Cartilage injury is the most common source of knee pain. Over two million people in the U.S. suffer cartilage problems each year. The cause may be secondary to injury, or may develop gradually without trauma. Whatever the cause, areas of damaged cartilage may cause pain and at times swelling; both of which make it difficult to maintain an active lifestyle.
Dr. Mullen offers a full range of state-of-the-art treatment options for knee cartilage injuries. These include the latest minimally invasive and arthroscopic procedures. In some cases, not only will these procedures resolve pain and restore function, they may also delay the progression of arthritis.
The knee has the difficult task of transferring the load of the body, while at the same time having the freedom to allow rapid change of direction and speed. In addition to the obvious bending motion, the knee also rotates and slides. With certain activities, the knee is subjected to almost ten times the weight of the body.
The Knee Joint
The knee joint is made up of three bones, two different types of cartilage, and four major ligaments. The three bones in the knee are:
Femur (thigh bone)
At the knee joint there are two separate prominences called condyles. The inner prominence is called the medial femoral condyle (MFC). The outer prominence is the lateral femoral condyle (LFC).
Tibia (shin bone)
The top of the tibia is called the tibial plateau. Each side is slightly cup shaped to provide an area for the femoral condyles to fit into. These are the medial and lateral tibial plateaus.
Patella (knee cap)
The patella rides in a shallow groove over the front part of the femur called the trochlea. The ends of these bones inside the joint are covered by articular cartilage.
The synovial lining of any joint is the tissue that defines the perimeter of the joint. It can be referred to as the "capsule" of a joint, surrounding all other intra-articular joint structures. The synovium is comprised of highly-innervated cells that produce oily joint fluid that keeps a joint naturally lubricated.
Articular cartilage is a firm glistening white substance. It is made up of collagen and special sponge-like molecules called proteoglycans. The articular cartilage is maintained by living cartilage cells called chondrocytes. With normal joint fluid, the surface is more slippery than water or ice. This allows the knee joint to move smoothly with very little friction.
Meniscal cartilage is the other type of cartilage in the knee. These C-shaped pads are located between the thigh bone (femoral condyles) and shin bone (tibial plateaus). There is one meniscus on each side of the knee.
The medial meniscus resides on the inner aspect and lateral meniscus on the outer side. These menisci are attached to the tibial plateaus. They serve as shock absorbers for the articular cartilage and transfer joint force. They accomplish this by distributing joint forces over a larger area of the joint, transferring force from the curved femoral condyles to the flatter tibial plateaus.
Injury to either type of cartilage can upset the normal loading of the joint. This "injury” is not limited to trauma; it may occur with normal daily activities. Once the delicate balance of the knee is upset, the resulting abnormal loads then lead to "overload damage." Over time, initially small defects in the articular cartilage, or tears in the meniscal cartilage can progress. This gradual deterioration can lead to degenerative joint disease. (Osteoarthritis)

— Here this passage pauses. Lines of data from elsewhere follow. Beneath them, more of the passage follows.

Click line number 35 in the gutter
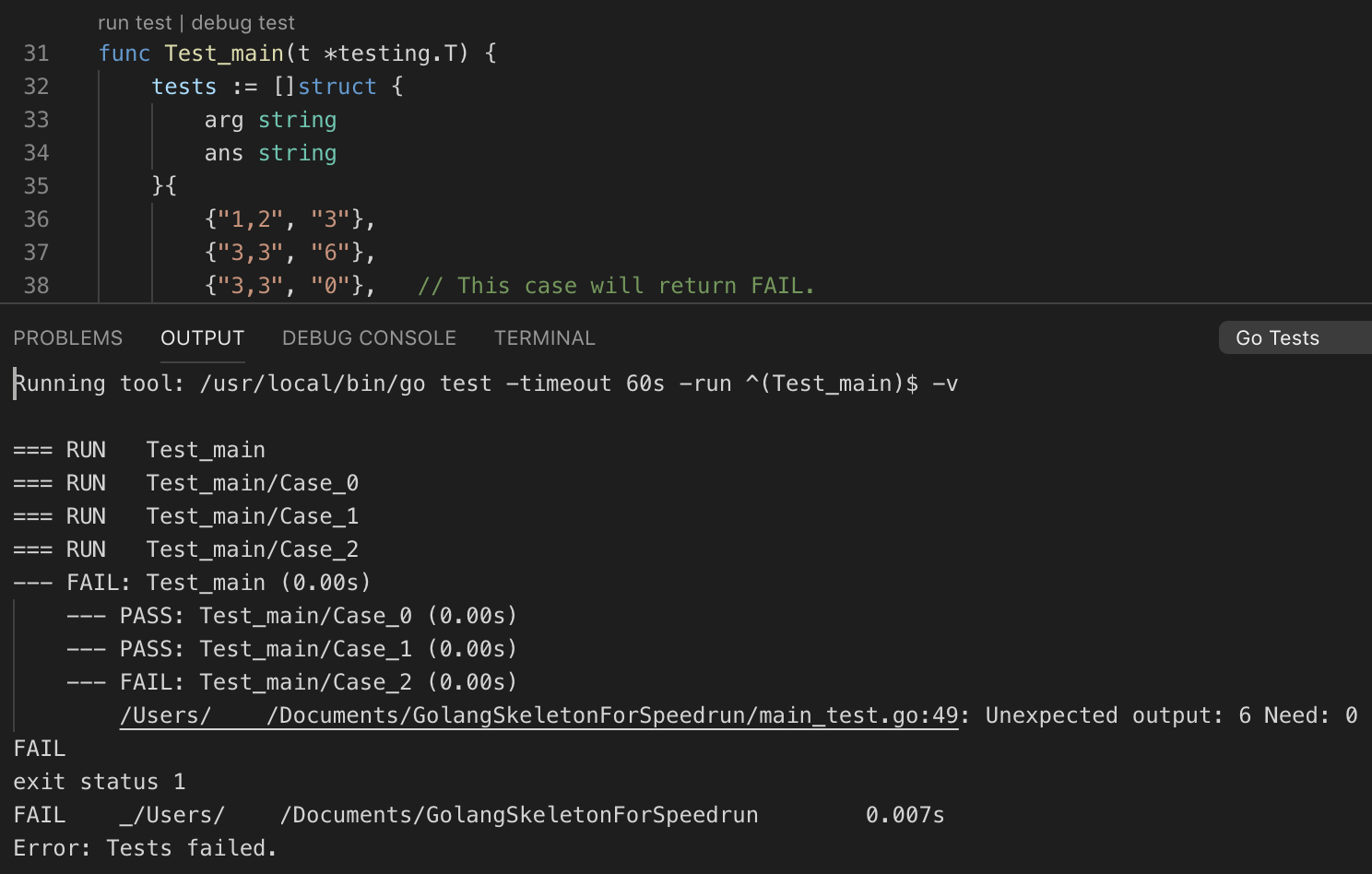 coord(36,186)
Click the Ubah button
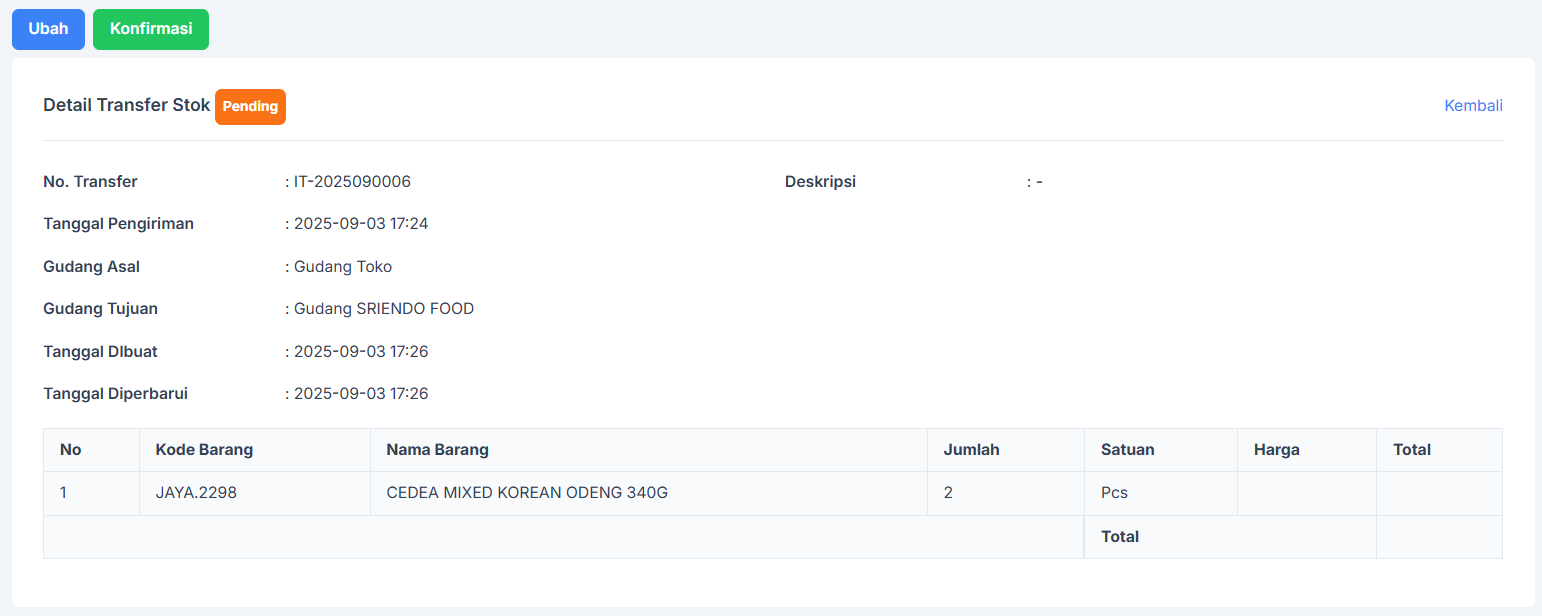Screen dimensions: 1542x616 (48, 29)
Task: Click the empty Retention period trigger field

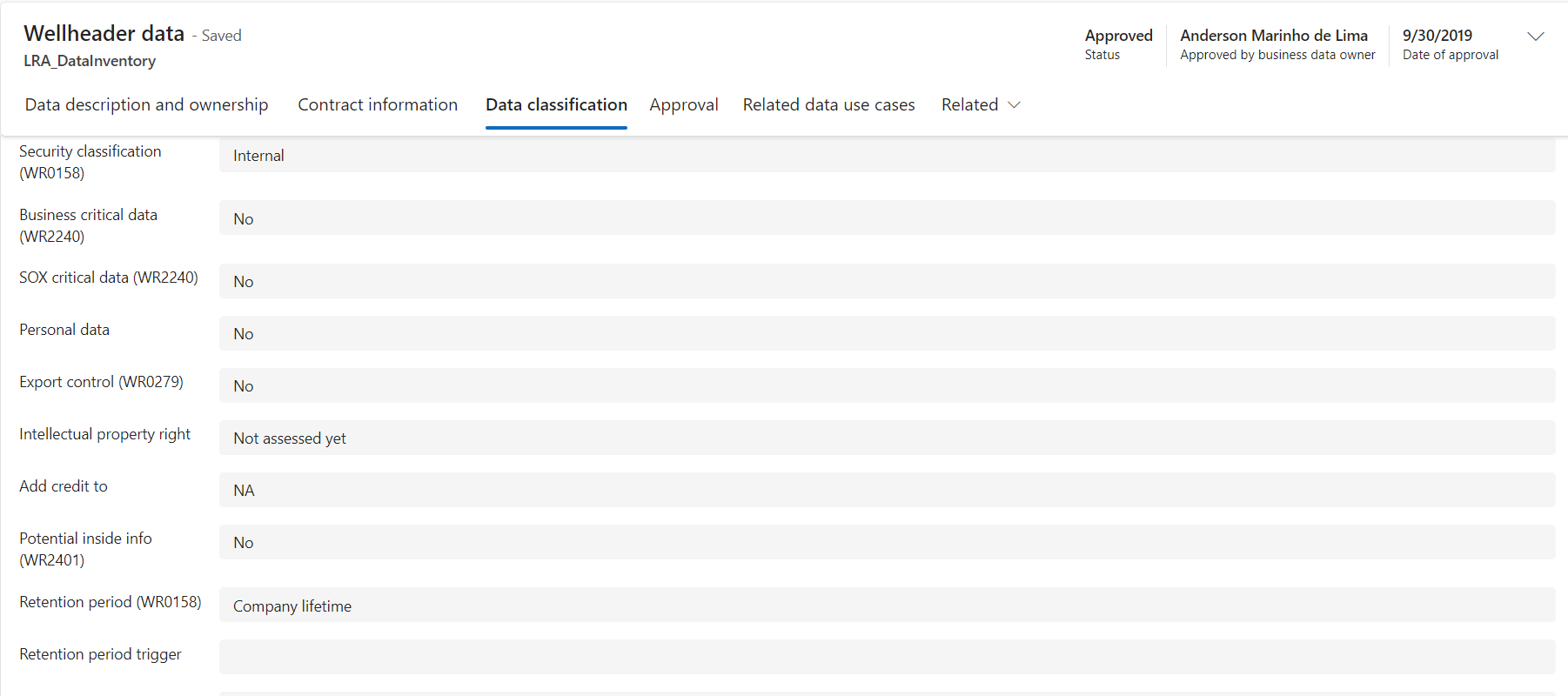Action: [x=886, y=657]
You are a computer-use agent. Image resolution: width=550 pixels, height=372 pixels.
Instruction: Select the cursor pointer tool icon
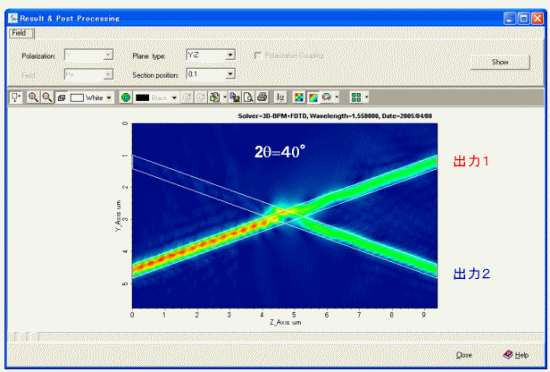tap(16, 97)
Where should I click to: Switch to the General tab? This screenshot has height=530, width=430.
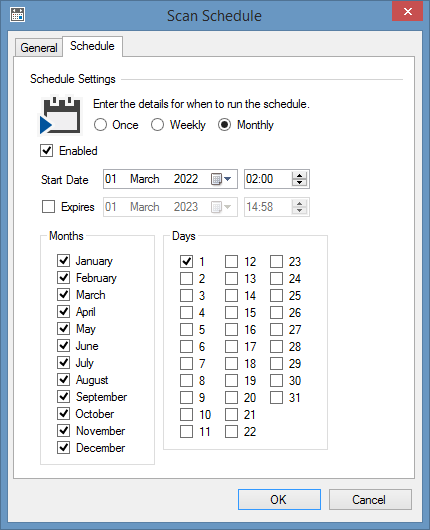coord(39,48)
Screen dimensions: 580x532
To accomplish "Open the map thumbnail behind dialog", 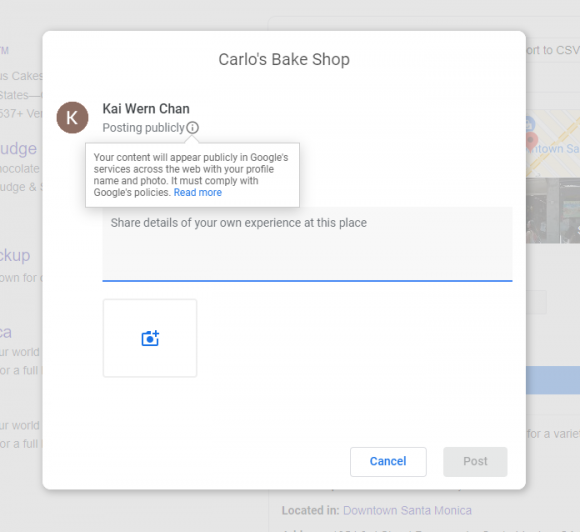I will tap(553, 144).
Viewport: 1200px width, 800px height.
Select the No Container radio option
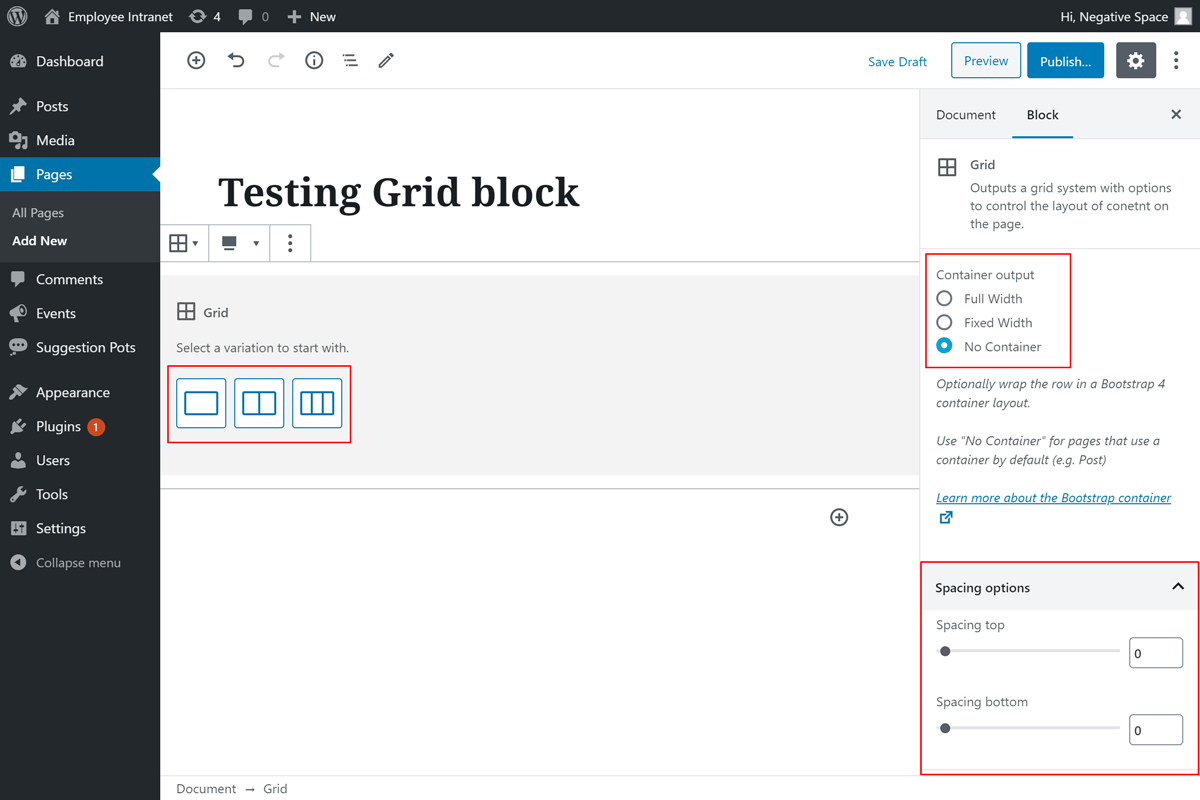coord(944,346)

Ligaments are rope-like structures that connect two bones. There are four main ligaments in the knee: two inner cruciate (cross) and two outer collateral (side) ligaments. Ligaments connect a bone to another bone, and are not connected to any muscle. The main function of the knee ligaments is to stabilize the knee joint and to protect the articular cartilage and menisci from injury.
If a ligament connects a bone to a bone, a tendon is a structure that connects a muscle to a bone. Tendons are mostly extra-capsular, or outside the lining of the knee. Ligaments provide what is called "static stability" to a joint because they cannot be lengthened or shortened by movement. Tendons however provide "dynamic stability" because when a patient flexes or relaxes a muscle, the tendon that connects that muscle to the bone can tighten or loosen to change the position of the bones and their relationship to each other at a joint.